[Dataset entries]
Start of Block
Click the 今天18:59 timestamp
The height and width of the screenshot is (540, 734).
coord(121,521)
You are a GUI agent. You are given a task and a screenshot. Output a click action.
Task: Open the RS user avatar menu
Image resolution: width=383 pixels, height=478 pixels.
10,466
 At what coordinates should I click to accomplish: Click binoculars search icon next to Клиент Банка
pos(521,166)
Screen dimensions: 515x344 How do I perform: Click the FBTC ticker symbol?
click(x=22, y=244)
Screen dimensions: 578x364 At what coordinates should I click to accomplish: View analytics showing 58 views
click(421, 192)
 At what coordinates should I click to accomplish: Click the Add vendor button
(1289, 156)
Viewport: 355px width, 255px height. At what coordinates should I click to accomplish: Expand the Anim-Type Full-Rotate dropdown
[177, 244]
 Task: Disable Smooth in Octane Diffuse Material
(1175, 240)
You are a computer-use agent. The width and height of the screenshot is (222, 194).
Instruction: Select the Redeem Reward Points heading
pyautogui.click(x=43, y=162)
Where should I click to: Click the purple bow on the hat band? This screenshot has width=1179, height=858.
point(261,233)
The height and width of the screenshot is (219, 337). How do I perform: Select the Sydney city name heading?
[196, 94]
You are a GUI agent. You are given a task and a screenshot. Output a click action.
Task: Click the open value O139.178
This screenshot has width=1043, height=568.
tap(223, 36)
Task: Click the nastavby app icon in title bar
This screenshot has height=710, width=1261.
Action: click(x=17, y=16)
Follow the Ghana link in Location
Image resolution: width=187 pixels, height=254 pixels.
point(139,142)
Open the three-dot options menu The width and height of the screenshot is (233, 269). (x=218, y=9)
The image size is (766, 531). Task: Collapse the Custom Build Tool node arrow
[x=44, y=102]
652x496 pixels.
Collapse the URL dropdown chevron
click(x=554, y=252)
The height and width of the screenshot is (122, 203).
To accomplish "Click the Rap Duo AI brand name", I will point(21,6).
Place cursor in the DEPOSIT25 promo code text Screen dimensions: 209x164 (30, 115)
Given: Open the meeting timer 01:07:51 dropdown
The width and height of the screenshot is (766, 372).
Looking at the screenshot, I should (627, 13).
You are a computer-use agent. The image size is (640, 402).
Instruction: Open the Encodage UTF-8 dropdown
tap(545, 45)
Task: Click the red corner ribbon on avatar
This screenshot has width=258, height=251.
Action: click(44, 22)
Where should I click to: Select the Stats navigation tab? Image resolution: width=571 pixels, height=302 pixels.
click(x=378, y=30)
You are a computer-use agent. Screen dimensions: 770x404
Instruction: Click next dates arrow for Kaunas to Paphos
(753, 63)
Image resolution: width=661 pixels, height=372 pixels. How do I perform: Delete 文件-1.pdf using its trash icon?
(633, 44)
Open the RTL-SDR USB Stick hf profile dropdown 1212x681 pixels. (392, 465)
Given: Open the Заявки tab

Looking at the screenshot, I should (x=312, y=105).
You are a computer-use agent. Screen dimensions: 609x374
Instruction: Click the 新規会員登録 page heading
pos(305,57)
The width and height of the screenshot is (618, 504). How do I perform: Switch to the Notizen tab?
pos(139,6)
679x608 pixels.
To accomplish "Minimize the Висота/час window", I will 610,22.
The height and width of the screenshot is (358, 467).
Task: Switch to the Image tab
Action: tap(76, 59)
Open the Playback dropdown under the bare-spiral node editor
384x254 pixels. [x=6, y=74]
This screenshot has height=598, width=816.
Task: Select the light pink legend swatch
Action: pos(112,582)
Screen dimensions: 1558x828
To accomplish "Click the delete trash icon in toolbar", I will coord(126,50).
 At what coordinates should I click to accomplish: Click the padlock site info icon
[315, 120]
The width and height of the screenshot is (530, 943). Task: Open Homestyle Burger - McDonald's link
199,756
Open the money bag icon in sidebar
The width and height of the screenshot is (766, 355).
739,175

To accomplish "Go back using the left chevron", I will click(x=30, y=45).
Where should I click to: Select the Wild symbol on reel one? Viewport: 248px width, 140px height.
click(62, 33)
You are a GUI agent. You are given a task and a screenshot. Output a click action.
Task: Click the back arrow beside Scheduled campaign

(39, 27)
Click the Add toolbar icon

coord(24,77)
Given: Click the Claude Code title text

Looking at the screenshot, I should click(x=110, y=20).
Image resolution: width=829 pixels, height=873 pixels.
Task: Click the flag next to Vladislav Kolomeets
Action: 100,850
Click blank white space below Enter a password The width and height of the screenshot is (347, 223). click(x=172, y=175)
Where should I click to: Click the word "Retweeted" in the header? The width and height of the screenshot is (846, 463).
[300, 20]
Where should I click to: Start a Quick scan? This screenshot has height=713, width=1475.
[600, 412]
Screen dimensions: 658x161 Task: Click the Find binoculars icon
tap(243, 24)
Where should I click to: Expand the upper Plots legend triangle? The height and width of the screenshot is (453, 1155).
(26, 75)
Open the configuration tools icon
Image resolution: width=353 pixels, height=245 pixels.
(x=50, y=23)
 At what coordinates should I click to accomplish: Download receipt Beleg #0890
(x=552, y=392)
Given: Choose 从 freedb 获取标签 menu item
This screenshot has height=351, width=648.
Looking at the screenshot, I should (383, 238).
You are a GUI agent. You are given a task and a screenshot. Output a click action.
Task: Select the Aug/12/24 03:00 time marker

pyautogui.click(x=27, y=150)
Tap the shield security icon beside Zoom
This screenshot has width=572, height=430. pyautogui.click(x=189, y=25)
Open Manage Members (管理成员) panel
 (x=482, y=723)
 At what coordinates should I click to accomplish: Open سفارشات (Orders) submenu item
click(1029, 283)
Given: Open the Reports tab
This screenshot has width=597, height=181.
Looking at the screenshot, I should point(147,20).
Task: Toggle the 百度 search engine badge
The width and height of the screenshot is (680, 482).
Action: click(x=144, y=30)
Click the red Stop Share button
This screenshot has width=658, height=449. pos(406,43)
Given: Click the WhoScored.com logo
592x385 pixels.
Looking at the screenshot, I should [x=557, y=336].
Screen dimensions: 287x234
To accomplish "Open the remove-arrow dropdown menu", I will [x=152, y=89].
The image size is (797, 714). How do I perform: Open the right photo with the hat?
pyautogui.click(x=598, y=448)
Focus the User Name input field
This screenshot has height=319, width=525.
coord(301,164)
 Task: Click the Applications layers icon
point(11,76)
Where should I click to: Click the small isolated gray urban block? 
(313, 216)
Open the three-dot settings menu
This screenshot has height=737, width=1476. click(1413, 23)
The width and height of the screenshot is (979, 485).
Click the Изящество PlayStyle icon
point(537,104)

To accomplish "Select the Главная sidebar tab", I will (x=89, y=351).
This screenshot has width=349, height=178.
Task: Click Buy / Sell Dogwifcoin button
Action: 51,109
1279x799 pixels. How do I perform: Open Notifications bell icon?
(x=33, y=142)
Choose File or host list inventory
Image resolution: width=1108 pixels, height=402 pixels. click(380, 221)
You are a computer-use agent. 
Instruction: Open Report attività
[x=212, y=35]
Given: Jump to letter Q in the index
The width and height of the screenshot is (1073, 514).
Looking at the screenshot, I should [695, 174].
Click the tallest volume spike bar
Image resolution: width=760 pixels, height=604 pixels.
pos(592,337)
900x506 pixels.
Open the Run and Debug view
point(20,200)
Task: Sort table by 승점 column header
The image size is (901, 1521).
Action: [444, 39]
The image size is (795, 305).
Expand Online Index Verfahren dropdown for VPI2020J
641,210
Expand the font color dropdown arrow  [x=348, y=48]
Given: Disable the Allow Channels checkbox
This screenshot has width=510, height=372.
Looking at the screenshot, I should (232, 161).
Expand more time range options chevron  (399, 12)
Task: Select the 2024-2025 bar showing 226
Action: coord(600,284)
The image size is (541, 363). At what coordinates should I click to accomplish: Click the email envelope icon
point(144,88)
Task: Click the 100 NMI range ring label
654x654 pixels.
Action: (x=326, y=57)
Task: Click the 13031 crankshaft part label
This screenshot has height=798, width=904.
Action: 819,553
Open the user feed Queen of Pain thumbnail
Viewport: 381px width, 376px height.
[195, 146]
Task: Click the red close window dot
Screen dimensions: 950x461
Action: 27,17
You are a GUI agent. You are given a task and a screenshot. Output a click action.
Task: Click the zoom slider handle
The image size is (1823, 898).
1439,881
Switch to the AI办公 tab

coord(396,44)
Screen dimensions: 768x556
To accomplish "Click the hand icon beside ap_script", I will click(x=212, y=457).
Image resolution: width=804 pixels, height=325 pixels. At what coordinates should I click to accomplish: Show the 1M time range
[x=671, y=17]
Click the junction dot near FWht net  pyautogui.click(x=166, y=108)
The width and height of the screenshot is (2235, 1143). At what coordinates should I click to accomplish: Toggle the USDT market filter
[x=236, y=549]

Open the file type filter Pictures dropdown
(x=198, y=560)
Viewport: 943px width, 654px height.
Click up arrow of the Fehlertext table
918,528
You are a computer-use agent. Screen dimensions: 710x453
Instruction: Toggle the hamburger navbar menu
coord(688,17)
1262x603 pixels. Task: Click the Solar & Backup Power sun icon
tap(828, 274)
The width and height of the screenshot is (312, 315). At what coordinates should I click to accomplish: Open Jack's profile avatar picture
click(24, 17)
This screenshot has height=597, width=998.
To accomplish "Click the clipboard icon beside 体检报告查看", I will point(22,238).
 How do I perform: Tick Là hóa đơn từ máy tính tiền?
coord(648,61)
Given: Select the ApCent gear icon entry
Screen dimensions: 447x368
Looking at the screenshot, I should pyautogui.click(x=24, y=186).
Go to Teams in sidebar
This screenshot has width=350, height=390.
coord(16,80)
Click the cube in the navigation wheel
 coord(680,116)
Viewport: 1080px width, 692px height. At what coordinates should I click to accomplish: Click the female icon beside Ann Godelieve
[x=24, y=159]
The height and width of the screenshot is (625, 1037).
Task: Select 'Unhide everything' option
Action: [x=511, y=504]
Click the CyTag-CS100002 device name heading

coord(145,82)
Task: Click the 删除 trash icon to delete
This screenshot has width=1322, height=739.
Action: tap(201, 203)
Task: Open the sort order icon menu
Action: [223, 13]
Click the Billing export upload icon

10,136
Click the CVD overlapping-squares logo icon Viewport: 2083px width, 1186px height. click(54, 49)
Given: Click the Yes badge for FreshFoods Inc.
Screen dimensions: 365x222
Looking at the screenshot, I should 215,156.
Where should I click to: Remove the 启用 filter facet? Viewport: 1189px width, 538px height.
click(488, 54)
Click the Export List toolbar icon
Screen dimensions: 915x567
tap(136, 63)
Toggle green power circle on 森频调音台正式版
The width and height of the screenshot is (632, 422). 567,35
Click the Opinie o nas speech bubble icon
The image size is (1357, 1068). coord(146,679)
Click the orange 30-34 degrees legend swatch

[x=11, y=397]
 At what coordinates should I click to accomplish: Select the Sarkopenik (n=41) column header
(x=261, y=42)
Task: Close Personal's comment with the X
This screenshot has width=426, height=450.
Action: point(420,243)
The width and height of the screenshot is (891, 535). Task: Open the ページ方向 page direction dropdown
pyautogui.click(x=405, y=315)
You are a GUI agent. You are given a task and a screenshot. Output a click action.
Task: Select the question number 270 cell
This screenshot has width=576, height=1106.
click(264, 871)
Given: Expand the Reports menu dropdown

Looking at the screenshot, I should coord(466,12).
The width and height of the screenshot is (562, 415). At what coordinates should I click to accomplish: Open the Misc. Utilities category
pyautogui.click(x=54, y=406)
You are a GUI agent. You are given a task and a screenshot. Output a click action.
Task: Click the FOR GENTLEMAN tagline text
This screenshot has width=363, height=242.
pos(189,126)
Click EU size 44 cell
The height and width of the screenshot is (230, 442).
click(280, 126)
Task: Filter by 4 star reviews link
End of Block
What you have to do = Return, from the data, each line that has the word "computer" in it.

Result of this task =
You are a computer-use agent. The width and height of the screenshot is (222, 194).
You are a computer-use agent. The image size is (640, 402).
You are a computer-use agent. Screen dimensions: 770x404
You are a computer-use agent. Screen dimensions: 609x374
You are a computer-use agent. 
You are a computer-use agent. Screen dimensions: 710x453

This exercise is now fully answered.